Raw reflectance, several indices, and index types were developed for examining their performance on LAI determination. Each view zenith angle was processed as an individual set of HDRFs and the following calculation was applied separately for each observation angle.

• Raw reflectance

Some representative bands were selected from 400 to 1000 nm for evaluating their sensitivities to LAI. These bands were selected according to wavelengths used in greenness and stress indices reviewed by [16] that included a variety of published narrow-band VIs. Selected bands are listed as follows: (a) blue bands 430 nm, 440 nm, 445 nm; (b) green bands 531 nm, 550nm, 539 nm, 570 nm; (c) red bands 670 nm, 680 nm, 681 nm, 690 nm; (d) red-edge bands 705 nm, 709 nm 720 nm; (e) near-infrared (NIR) bands 740 nm, 747 nm, 750 nm, 800 nm.

• Published VIs

As illustrated in

Table 2. Vegetation indices, proposed in the relevant literature, that were tested in the present study.

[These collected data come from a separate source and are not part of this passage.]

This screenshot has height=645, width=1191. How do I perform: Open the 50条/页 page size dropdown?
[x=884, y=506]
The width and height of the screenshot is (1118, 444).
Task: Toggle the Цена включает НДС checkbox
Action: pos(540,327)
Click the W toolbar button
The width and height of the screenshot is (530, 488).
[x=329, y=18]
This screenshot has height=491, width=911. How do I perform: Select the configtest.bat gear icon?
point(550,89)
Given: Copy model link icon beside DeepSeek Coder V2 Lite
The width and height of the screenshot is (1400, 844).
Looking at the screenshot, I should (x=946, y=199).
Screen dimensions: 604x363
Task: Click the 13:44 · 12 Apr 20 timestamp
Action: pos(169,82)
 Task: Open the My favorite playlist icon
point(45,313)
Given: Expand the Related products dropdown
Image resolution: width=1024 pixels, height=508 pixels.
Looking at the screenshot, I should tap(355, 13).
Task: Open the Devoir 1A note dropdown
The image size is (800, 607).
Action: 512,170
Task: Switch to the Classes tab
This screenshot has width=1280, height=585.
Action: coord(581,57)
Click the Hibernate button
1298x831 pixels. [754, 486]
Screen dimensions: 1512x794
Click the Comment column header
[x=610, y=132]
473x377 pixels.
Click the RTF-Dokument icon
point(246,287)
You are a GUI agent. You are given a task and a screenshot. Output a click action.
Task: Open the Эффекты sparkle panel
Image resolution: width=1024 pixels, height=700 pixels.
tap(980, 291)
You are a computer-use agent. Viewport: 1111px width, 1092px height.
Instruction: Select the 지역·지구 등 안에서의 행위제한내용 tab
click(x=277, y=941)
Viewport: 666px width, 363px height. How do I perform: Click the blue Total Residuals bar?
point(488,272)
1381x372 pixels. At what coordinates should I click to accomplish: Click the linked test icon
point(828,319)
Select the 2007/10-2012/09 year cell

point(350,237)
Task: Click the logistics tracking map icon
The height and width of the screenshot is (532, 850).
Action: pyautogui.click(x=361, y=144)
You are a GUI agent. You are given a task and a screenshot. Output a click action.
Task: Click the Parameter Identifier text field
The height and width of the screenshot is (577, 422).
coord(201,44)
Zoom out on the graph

Indices	Formulation	Reference
Simple greenness indices: normalized difference or simple ratio formula of NIR, red (including red-edge), blue (used in MSR2) band combinations.
MSR2 (Modified Simple Ratio)	(R750 − R445)/(R705 − R445)	[41]
MTCI (MERIS Terrestrial Chlorophyll index)	(R754 − R709)/(R709 − R681)	[42]
NDVI (Normalized Difference Vegetation Index)	(R800 − R670)/(R800 + R670)	[43]
VOG (Vogelmann Index)	R740/R720	[44]
Advanced greenness indices: more complicated formula of NIR and visible bands combinations
EVI (Enhanced Vegetation Index)	$2.5\frac{{\mathrm{R}}_{800}-{\mathrm{R}}_{670}}{{\mathrm{R}}_{800}+6{\mathrm{R}}_{670}-7.5{\mathrm{R}}_{445}+1}$	[45]
MSAVI (Improved Soil Adjusted Vegetation Index)	$0.5[2{\mathrm{R}}_{800}+1-\sqrt{{\left(2{\mathrm{R}}_{800}+1\right)}^2-8\left({\mathrm{R}}_{800}-{\mathrm{R}}_{670}\right)}]$	[46]
TVI (Triangular Vegetation Index)	0.5[120(R750 − R550) − 200(R670 − R550)]	[47]
SPVI (Spectral polygon vegetation index)	0.4[3.7(R800 − R670) − 1.2|R530 − R670|]	[48]
Stress indices: normalized difference or simple ratio formula of visible bands combinations
SRPI (Simple Ratio Pigment Index)	R430/R680	[49]
NPCI (Normalized Pigment Chlorophyll index)	(R680 − R430)/(R680 + R430)	[50]
PRI (Photochemical Reflectance Index)	(R531 − R570)/(R531 + R570)	[51]

Indices are sorted according to their bands combinations and formulas.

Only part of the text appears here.